The message to staffers in the office at the time was: "The call came from the White House: We have to get this done," one Pentagon employee told ProPublica.
Vetting of companies that the department is considering for funding usually takes months, but the staff "worked late nights and with little sleep to get the loan through in a matter of weeks," the investigative outlet reported.
The $620 million loan dramatically increased Vulcan's valuation, which was estimated to be about $200 million around the time that 1789 Capital, Trump Jr.'s venture capital firm, invested.
Three months after the company took a stake, Vulcan was valued at an estimated $2 billion.
"While your family pays higher prices, companies connected to the Trump family get giant government contracts," said Sen. Elizabeth Warren (D-Mass.) in response to the new reporting. "Congress must investigate: Is this corruption at the highest level? We need answers NOW."

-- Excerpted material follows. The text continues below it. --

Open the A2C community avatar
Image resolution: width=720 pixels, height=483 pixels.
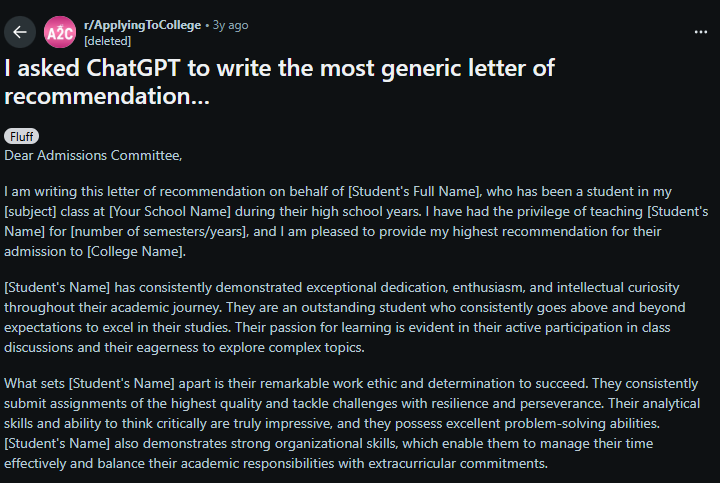click(60, 32)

ProPublica also reported that a week before the Vulcan loan was made public, Trump Jr. had Navarro as a guest on his streaming show, "Triggered with Don Jr.," and urged his nearly 2 million subscribers to purchase Navarro's book.
The outlet noted that Trump and his family have been accused of corruption and self-dealing numerous times; a drone parts manufacturer that Trump Jr. owns a stake in is also being considered for a Pentagon loan, and the family has added billions of dollars to their fortunes through World Liberty Financial, a cryptocurrency firm founded by the president's two eldest sons.
"The Vulcan loan represents the first time the awarding of a contract from a federal agency has been directly linked to White House intervention," reported ProPublica.
A Pentagon spokesperson maintained in a statement to the outlet that "no company receives preferential treatment" and that "outside affiliations, investors, or political connections play absolutely no role in the department’s funding decisions.”
But progressive advocate Melanie D'Arrigo said the numerous financial benefits enjoyed by Trump's family during his presidency are not the result of "coincidence."
"It's all corruption," she said.
Democratic lawmakers earlier this year pushed to subpoena Trump Jr., seeking answers about how the company he was tied to secured its funding, but Republicans in the US House blocked the effort.
“If there is nothing to hide,” said Rep. Maxine Dexter (D-Ore.) in March, “then why won’t Donald Trump Jr. explain to this committee why, just months after becoming a partner, his firm’s financial stake grew substantially following the single largest loan ever issued by the Pentagon’s Office of Strategic Capital? This is the oligarchy on full display."